>>>>>

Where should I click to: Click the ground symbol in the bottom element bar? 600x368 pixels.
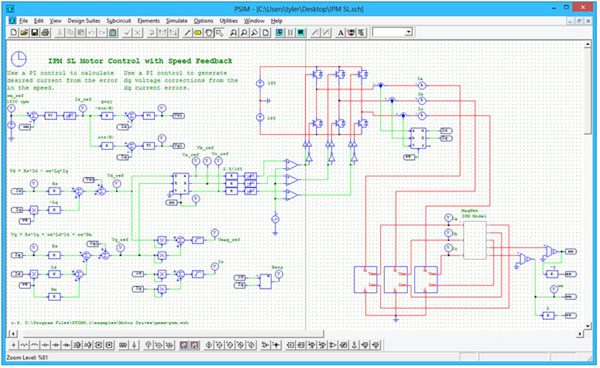[134, 345]
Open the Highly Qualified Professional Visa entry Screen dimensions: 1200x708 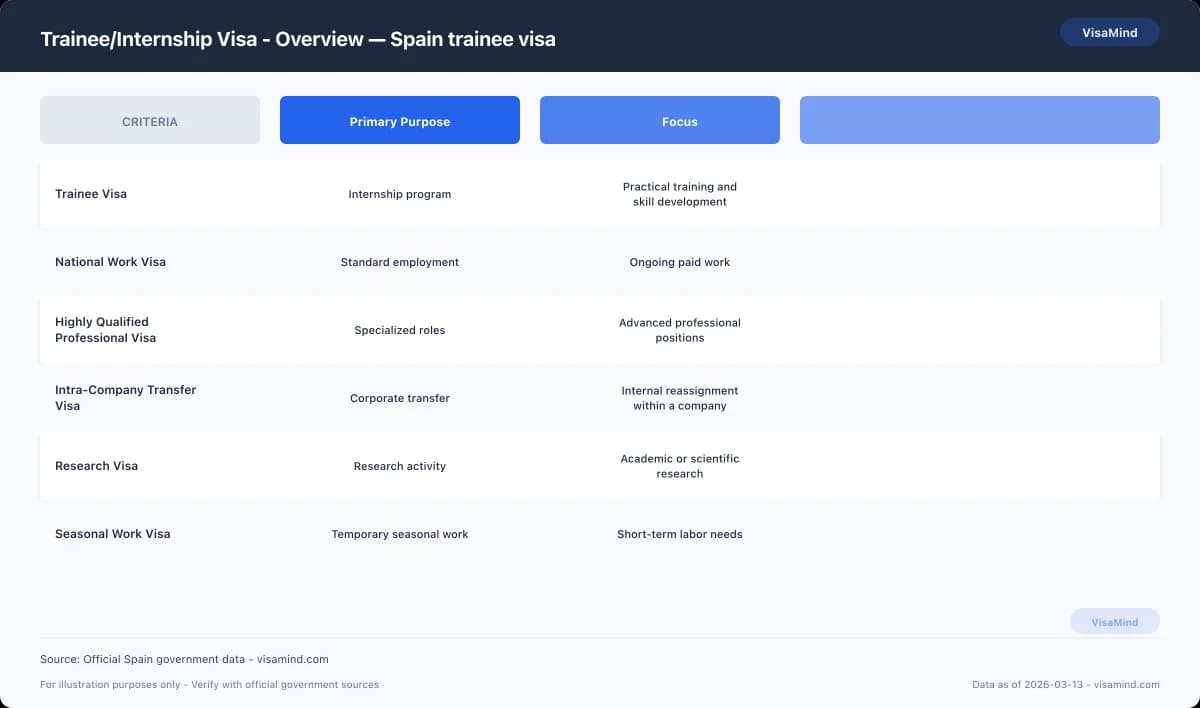pyautogui.click(x=105, y=330)
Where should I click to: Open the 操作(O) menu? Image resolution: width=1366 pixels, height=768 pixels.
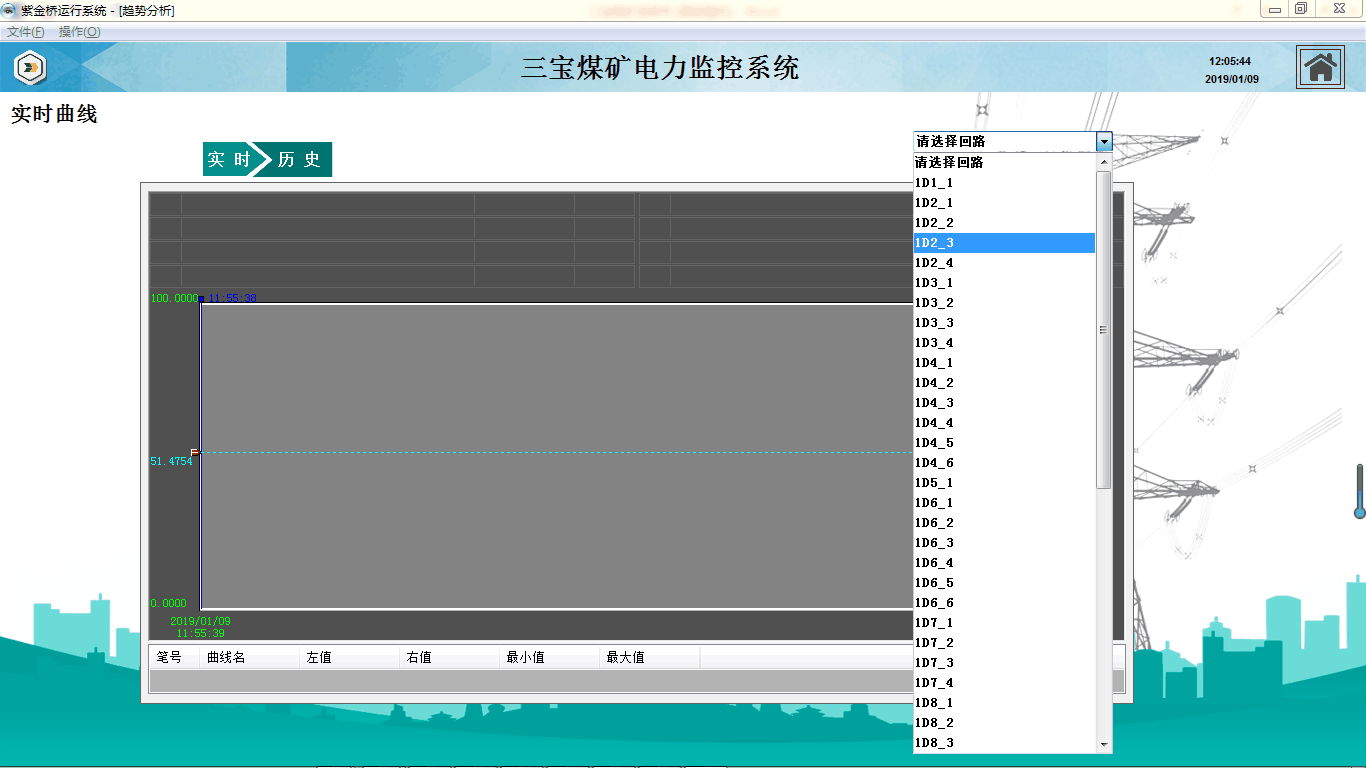pyautogui.click(x=79, y=32)
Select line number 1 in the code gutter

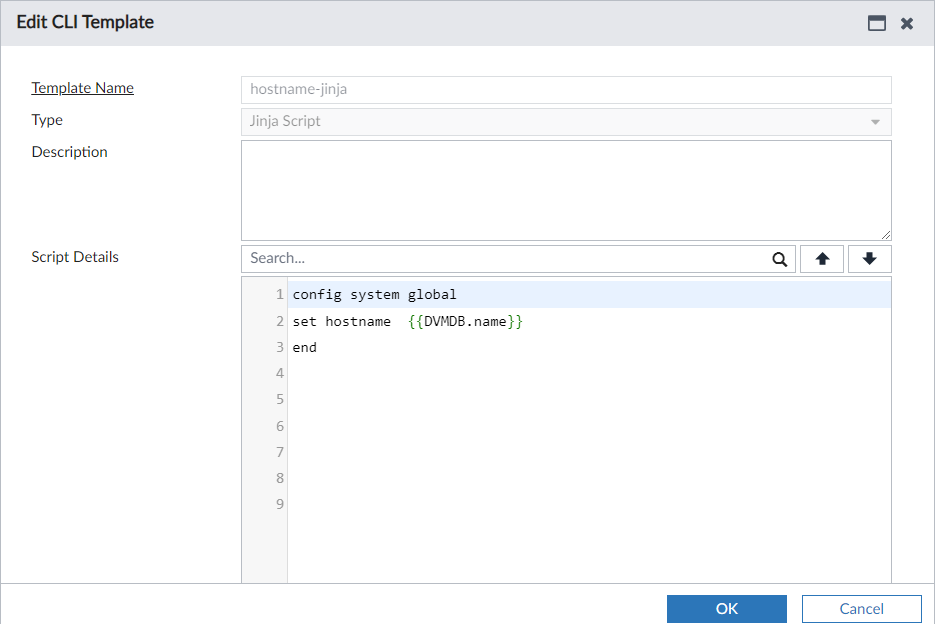pos(279,294)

<<<<<

Try it
Return the lines from the one containing "Where should I click to: Open" through the last line of the records, both included, exactly as written and with no pictures.

Output of the task
Where should I click to: Open the 操作(O) menu? Image resolution: width=1366 pixels, height=768 pixels.
pyautogui.click(x=79, y=32)
Select line number 1 in the code gutter

pos(279,294)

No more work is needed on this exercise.